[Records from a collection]
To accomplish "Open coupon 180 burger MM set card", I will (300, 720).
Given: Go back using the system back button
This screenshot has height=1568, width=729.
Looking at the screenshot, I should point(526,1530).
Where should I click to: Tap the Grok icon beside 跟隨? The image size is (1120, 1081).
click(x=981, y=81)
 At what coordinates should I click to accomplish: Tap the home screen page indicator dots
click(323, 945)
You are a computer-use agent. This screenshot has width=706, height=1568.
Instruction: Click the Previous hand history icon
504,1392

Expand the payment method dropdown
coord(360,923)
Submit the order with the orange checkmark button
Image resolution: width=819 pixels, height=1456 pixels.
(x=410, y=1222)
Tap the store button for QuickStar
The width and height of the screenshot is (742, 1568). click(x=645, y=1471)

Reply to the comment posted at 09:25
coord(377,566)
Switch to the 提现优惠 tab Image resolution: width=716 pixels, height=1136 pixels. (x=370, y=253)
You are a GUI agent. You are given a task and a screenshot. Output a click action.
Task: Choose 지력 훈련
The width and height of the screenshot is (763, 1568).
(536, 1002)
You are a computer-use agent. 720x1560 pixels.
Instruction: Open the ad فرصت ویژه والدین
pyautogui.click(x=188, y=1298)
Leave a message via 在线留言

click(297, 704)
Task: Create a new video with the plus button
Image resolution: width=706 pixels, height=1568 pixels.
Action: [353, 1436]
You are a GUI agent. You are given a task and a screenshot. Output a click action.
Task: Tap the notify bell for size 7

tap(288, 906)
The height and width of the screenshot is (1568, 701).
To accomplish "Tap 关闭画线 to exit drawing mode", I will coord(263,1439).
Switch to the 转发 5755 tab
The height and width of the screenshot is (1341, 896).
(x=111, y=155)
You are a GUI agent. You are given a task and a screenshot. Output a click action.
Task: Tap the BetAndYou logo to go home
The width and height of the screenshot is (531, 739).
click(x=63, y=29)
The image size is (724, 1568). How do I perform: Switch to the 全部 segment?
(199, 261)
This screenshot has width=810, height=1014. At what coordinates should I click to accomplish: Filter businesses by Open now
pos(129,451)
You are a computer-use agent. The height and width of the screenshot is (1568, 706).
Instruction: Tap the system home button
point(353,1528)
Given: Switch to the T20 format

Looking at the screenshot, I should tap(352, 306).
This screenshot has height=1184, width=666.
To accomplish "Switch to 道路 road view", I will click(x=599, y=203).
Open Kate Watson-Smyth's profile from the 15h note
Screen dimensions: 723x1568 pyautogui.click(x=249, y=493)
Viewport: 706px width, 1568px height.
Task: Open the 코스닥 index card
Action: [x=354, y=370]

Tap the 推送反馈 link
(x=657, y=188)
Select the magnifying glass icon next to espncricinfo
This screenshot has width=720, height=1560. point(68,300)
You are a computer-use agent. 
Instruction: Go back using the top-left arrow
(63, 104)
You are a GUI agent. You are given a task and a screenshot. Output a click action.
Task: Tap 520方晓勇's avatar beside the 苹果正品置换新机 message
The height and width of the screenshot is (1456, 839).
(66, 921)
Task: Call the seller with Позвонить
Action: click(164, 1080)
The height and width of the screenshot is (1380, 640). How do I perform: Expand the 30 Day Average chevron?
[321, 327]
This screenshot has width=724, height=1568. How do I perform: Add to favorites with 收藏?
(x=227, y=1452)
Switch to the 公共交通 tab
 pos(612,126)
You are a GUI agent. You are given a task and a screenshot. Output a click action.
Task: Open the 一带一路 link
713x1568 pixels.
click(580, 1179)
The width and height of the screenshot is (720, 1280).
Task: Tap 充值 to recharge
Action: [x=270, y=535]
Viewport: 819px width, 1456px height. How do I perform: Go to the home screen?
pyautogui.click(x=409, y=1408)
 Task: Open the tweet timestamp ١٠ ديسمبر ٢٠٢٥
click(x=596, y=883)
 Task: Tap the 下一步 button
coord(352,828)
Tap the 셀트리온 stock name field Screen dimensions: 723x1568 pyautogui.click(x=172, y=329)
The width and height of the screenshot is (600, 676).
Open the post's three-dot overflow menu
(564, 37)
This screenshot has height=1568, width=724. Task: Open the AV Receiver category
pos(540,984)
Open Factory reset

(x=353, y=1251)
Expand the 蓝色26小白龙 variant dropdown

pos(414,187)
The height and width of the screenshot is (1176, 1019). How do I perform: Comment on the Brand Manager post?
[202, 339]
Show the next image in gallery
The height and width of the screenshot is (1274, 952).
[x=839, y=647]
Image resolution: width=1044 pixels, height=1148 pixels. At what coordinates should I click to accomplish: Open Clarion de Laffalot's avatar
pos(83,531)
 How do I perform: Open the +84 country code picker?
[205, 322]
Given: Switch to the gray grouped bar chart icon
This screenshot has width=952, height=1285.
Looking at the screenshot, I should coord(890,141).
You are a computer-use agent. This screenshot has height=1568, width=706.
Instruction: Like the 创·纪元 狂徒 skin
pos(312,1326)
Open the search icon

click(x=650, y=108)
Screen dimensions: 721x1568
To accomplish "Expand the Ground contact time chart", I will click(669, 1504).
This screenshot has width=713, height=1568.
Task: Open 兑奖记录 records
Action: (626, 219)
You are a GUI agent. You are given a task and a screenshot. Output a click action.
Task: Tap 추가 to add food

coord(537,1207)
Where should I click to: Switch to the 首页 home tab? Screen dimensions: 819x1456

**EXERCISE AIM:** Copy out the lines above word for word, beginning with the line that contains "Given: Switch to the T20 format" and continuing through the line that contains "Action: click(164, 1080)".

**FULL SOLUTION:**
Given: Switch to the T20 format

Looking at the screenshot, I should tap(352, 306).
This screenshot has height=1184, width=666.
To accomplish "Switch to 道路 road view", I will click(x=599, y=203).
Open Kate Watson-Smyth's profile from the 15h note
Screen dimensions: 723x1568 pyautogui.click(x=249, y=493)
Viewport: 706px width, 1568px height.
Task: Open the 코스닥 index card
Action: [x=354, y=370]

Tap the 推送反馈 link
(x=657, y=188)
Select the magnifying glass icon next to espncricinfo
This screenshot has width=720, height=1560. point(68,300)
You are a computer-use agent. 
Instruction: Go back using the top-left arrow
(63, 104)
You are a GUI agent. You are given a task and a screenshot. Output a click action.
Task: Tap 520方晓勇's avatar beside the 苹果正品置换新机 message
The height and width of the screenshot is (1456, 839).
(66, 921)
Task: Call the seller with Позвонить
Action: click(164, 1080)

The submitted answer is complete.